-- TRECHO SELECIONADO --

Literatura
Um dos poucos documentos que se salvaram da obra ainda busca um dono
EL PAÍS teve acesso às provas de impressão no qual Gabo anotou 1.026
correções
JAN MARTÍNEZ AHRENS Cidade do México
EL
PAÍS – O JORNAL GLOBAL
Foi numa
terça-feira de 1965. Gabriel García Márquez tinha acabado de voltar
de um fim de semana em Acapulco (México) com sua mulher e seus dois filhos
quando, fulminado por um “cataclismo da alma”, sentou-se diante da máquina de
escrever e, como ele mesmo se recordaria anos mais tarde, não se levantou até o
início de 1967. Naqueles 18 meses, todos os dias, das nove da manhã às três da
tarde, o escritor colombiano gestou Cem anos de solidão.
Muito já
foi escrito sobre o ambiente mexicano em que nasceu sua obra máxima, sobre sua
obsessão criativa, suas dificuldades econômicas, o apoio constante dos
amigos. Mas muito pouco é sabido sobre a construção de Cem anos de
solidão. As chaves de sua formação material, a engenharia sobre a qual
o escritor edificou o universo de Macondo, continuam entre sombras. E esse
mistério não foi casual. Quando recebeu o primeiro exemplar impresso, em junho
de 1967, o próprio autor rasgou o original para que “ninguém pudesse descobrir
os truques ou a carpintaria secreta”. Pouquíssimos documentos se salvaram
daquela destruição histórica. Um deles, possivelmente o mais importante, foi a
primeira cópia das provas de impressão. Sobre elas, García Márquez anotou de
seu próprio punho 1.026 correções, deixando à mostra modificações e inflexões
de enorme interesse.
Esses papéis, aos quais o EL PAÍS teve acesso,
seguiram uma trajetória acidentada. O escritor os deu de presente ao cineasta
exilado Luiz Alcoriza e sua esposa, Janet. Depois da morte dos dois, foram
postos em leilão duas vezes, sem encontrar comprador. Agora, esquecidos
novamente, procuram uma instituição que os receba. “Prefiro que estejam em uma
biblioteca ou um museu que comigo”, diz o mexicano Héctor Delgado, herdeiro dos
Alcoriza.

-- OBJETIVO DECLARADO 1 --
Segundo o trecho sobre a obra de García Márquez, quantas correções o escritor anotou de próprio punho na primeira cópia das provas de impressão?

-- MATERIAL EXTRAÍDO --

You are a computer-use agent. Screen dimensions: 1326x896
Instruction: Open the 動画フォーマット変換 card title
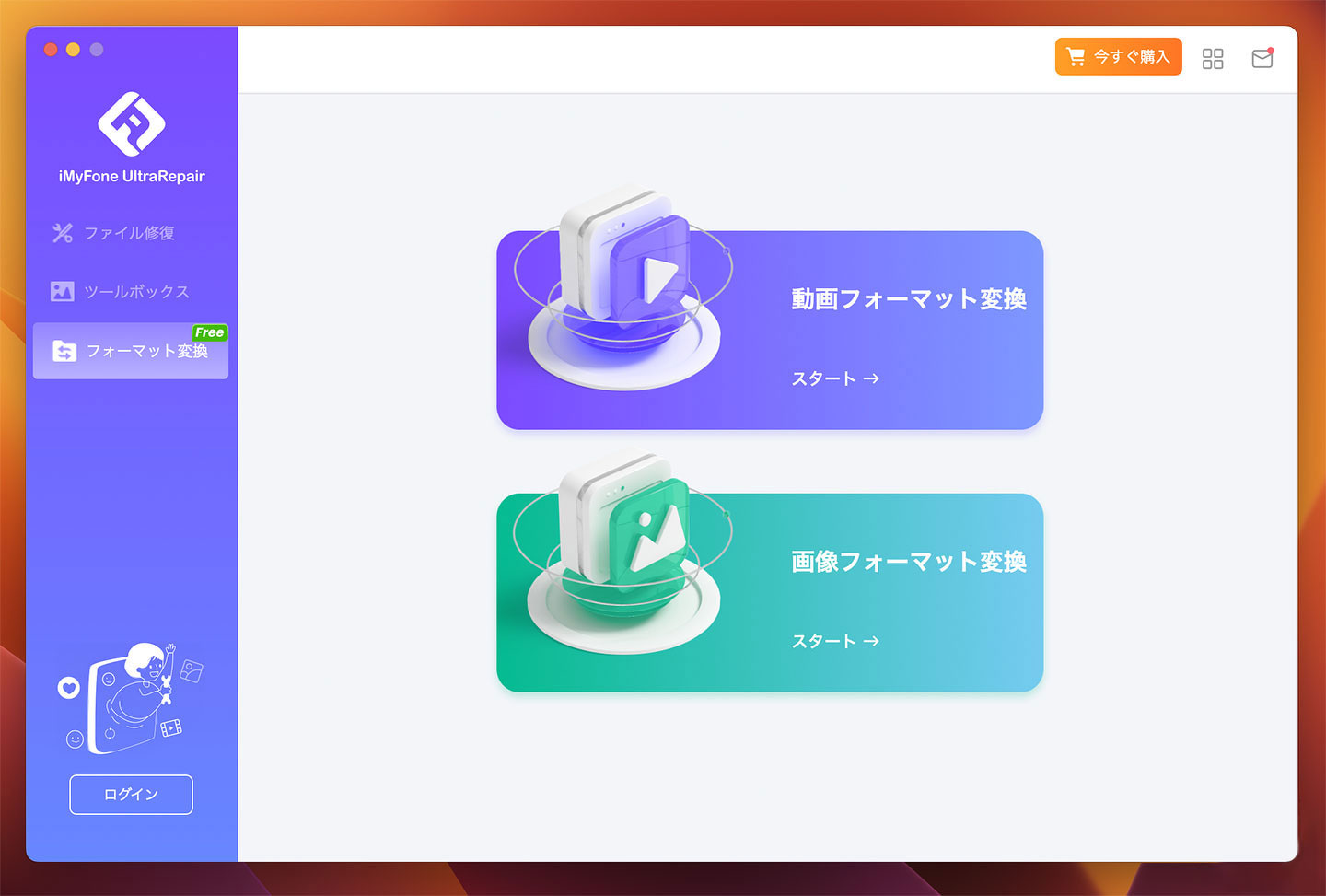tap(909, 299)
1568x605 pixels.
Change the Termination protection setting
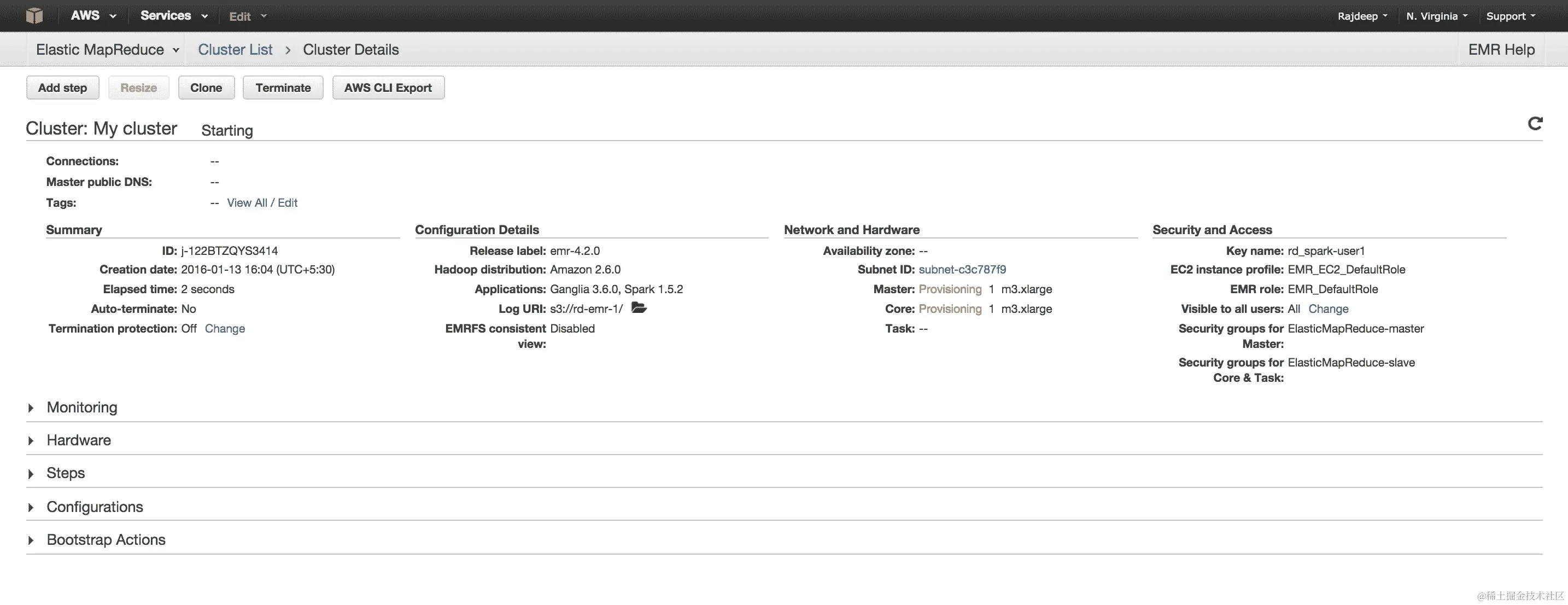tap(225, 329)
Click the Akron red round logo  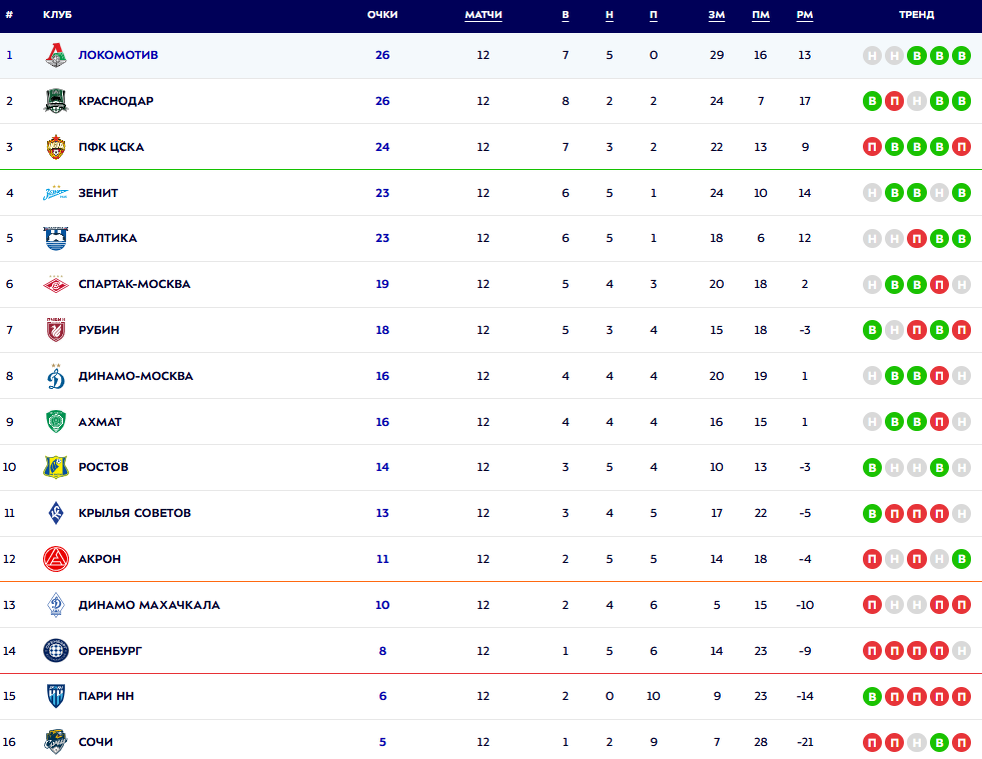[x=56, y=559]
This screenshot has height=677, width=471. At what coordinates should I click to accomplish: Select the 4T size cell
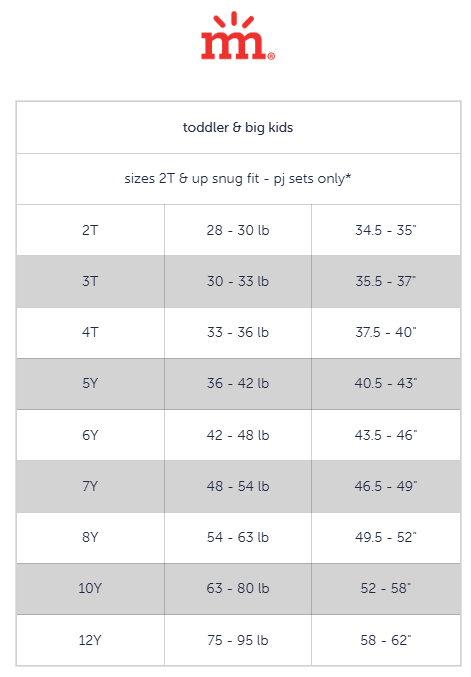tap(90, 332)
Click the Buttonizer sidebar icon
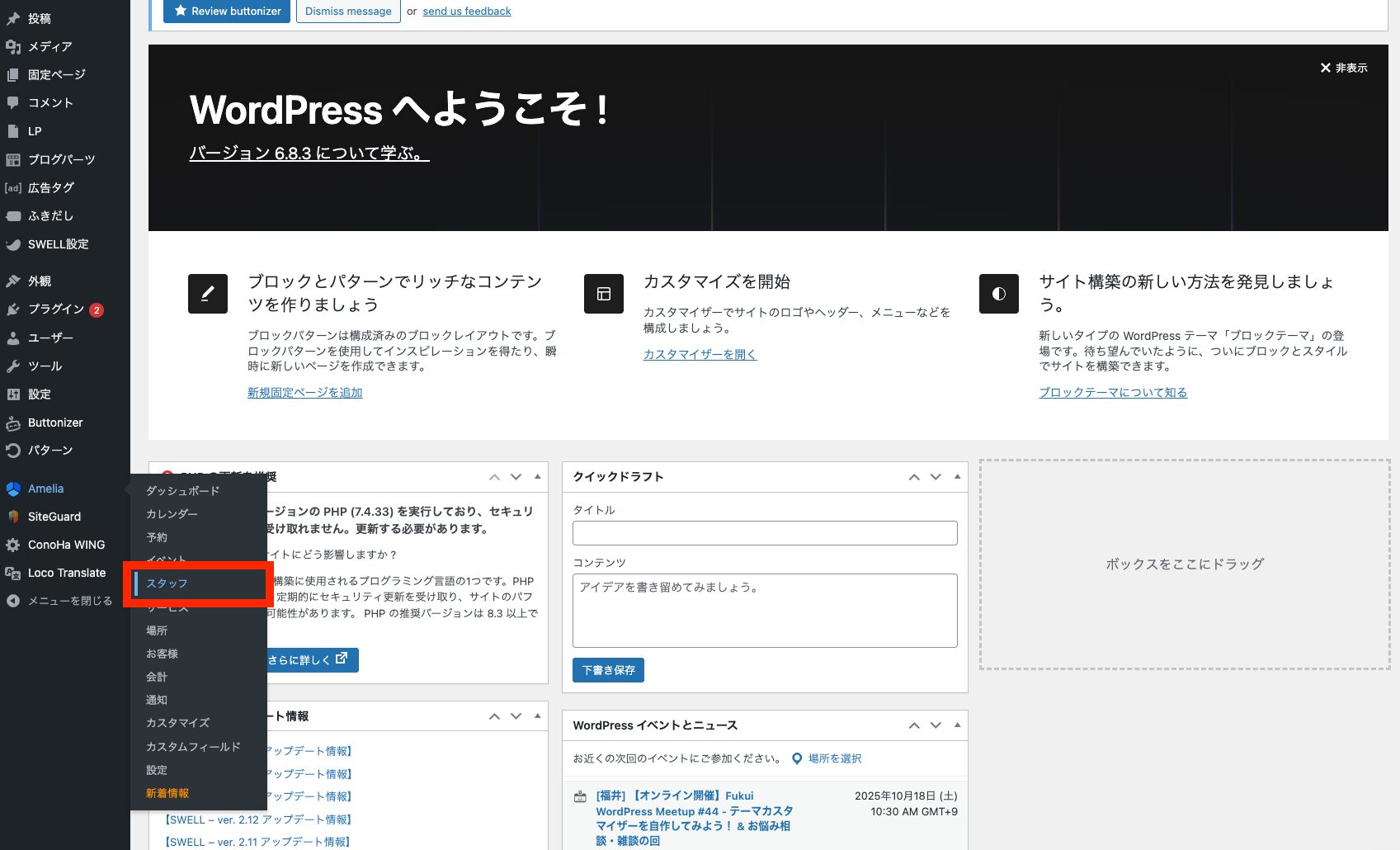This screenshot has height=850, width=1400. (13, 423)
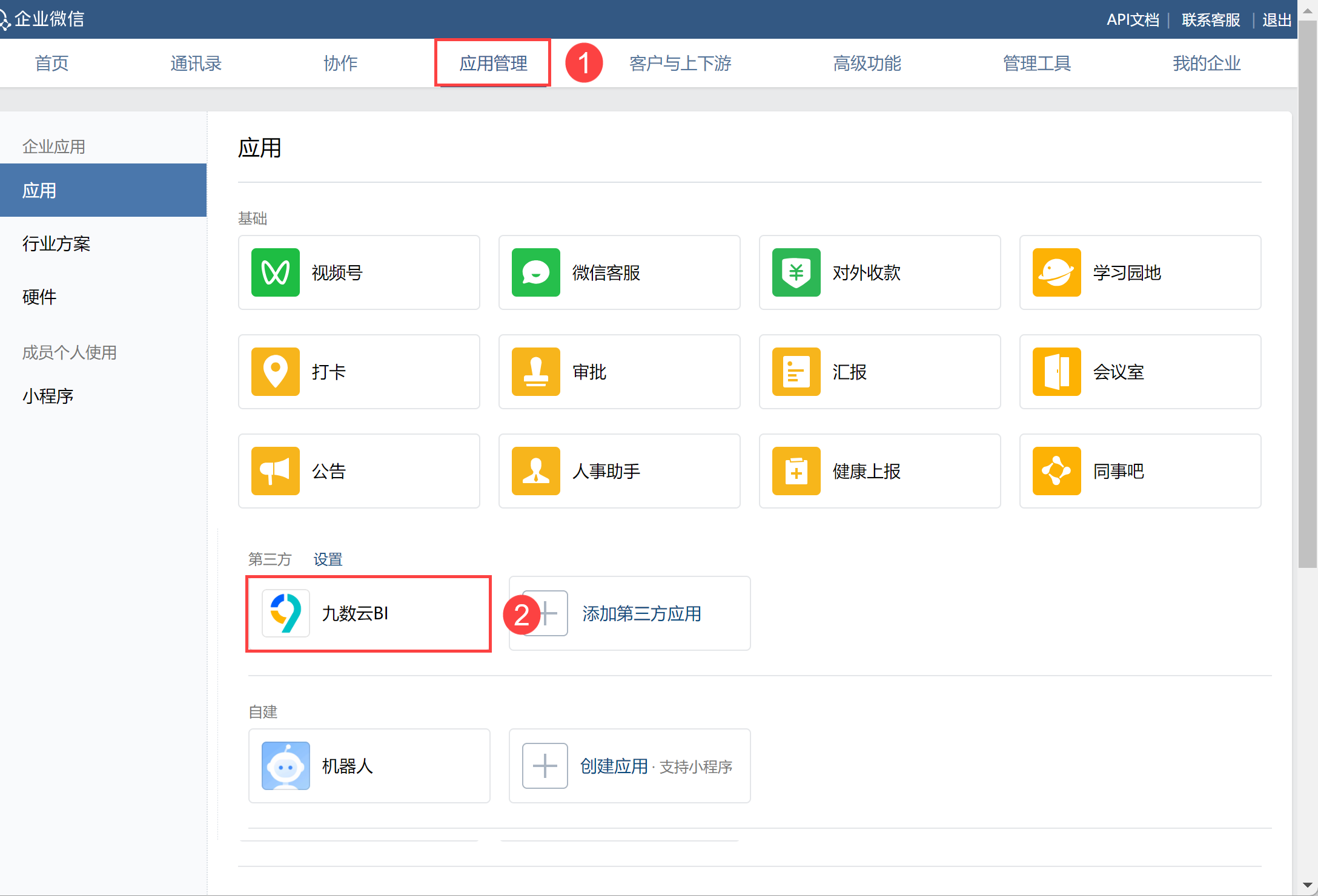Open the 会议室 door icon
This screenshot has height=896, width=1318.
pos(1056,372)
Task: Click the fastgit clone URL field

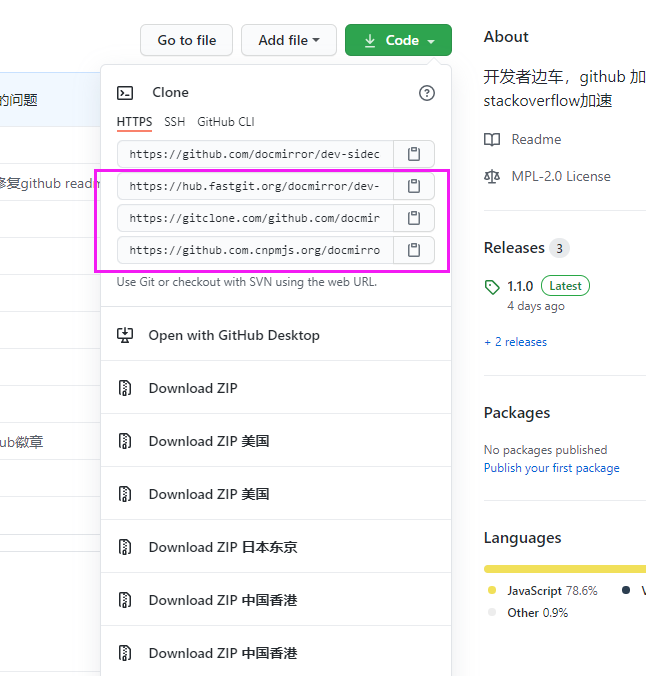Action: (255, 186)
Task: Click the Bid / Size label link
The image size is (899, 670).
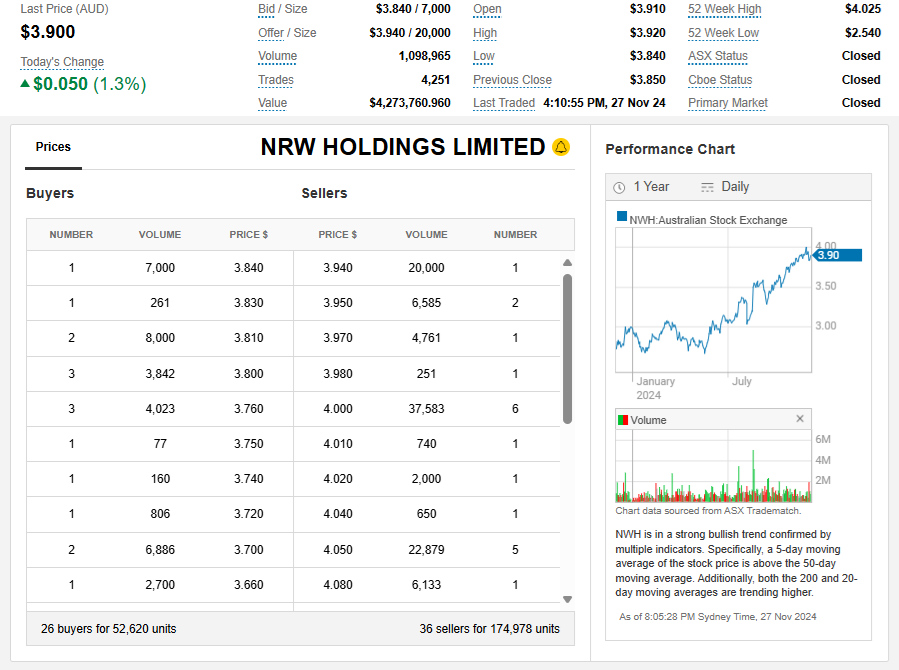Action: 283,9
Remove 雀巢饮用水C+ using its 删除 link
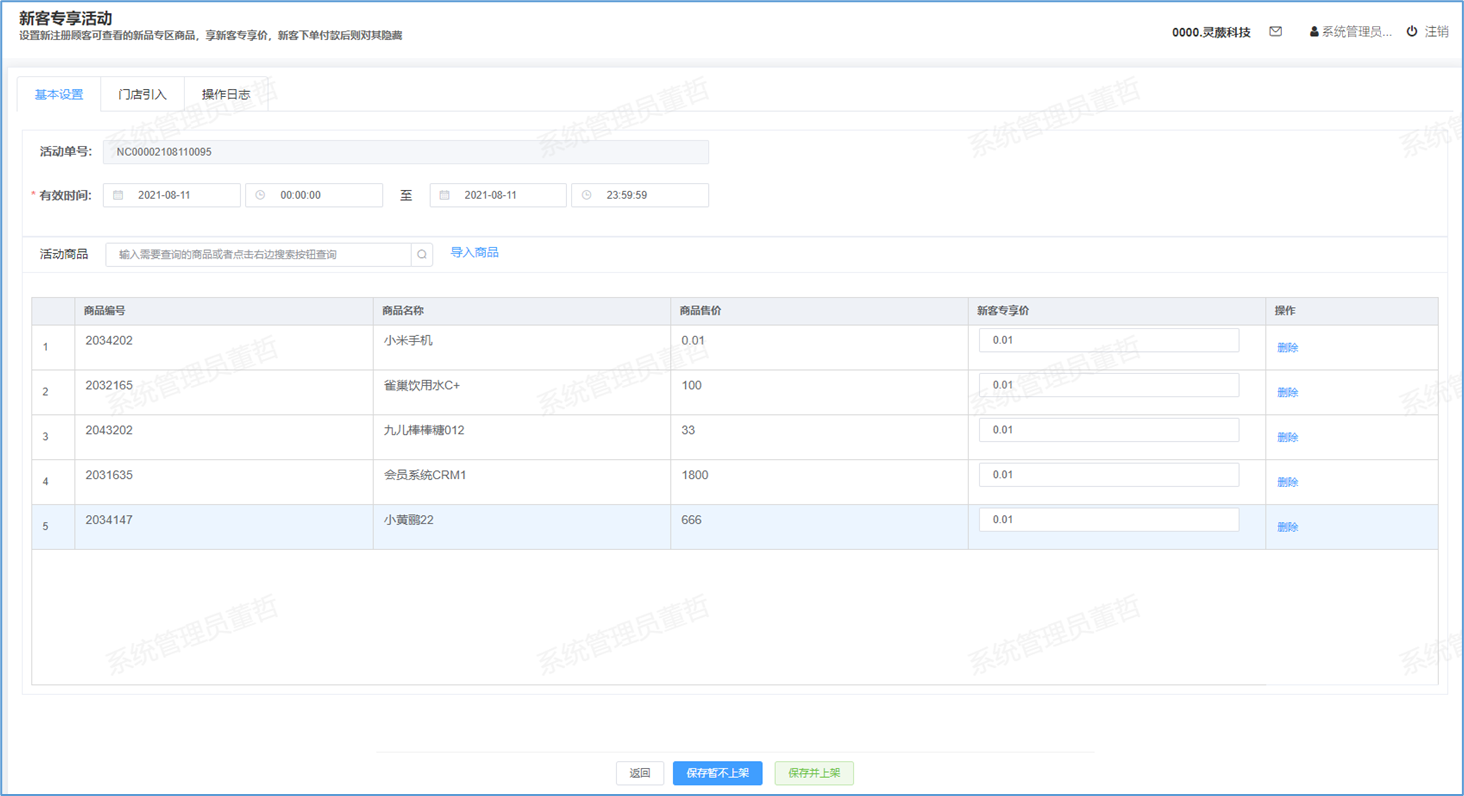 (x=1287, y=393)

-- OBJETIVO DECLARADO 2 --
Transcreva dos registros as linhas que vão da linha com "This screenshot has height=677, width=471." até a linha com "Action: (255, 186)", incluindo as duas, e deixe as imagens fora da resposta.

-- RESPOSTA CORRETA 1 --
Ele anotou 1.026 correções.

-- RESPOSTA CORRETA 2 --
This screenshot has height=677, width=471. At what coordinates should I click to accomplish: Select the 4T size cell
tap(90, 332)
Click the Buttonizer sidebar icon
This screenshot has height=850, width=1400. (13, 423)
Open the 会议室 door icon
This screenshot has height=896, width=1318.
pos(1056,372)
Task: Click the fastgit clone URL field

Action: (255, 186)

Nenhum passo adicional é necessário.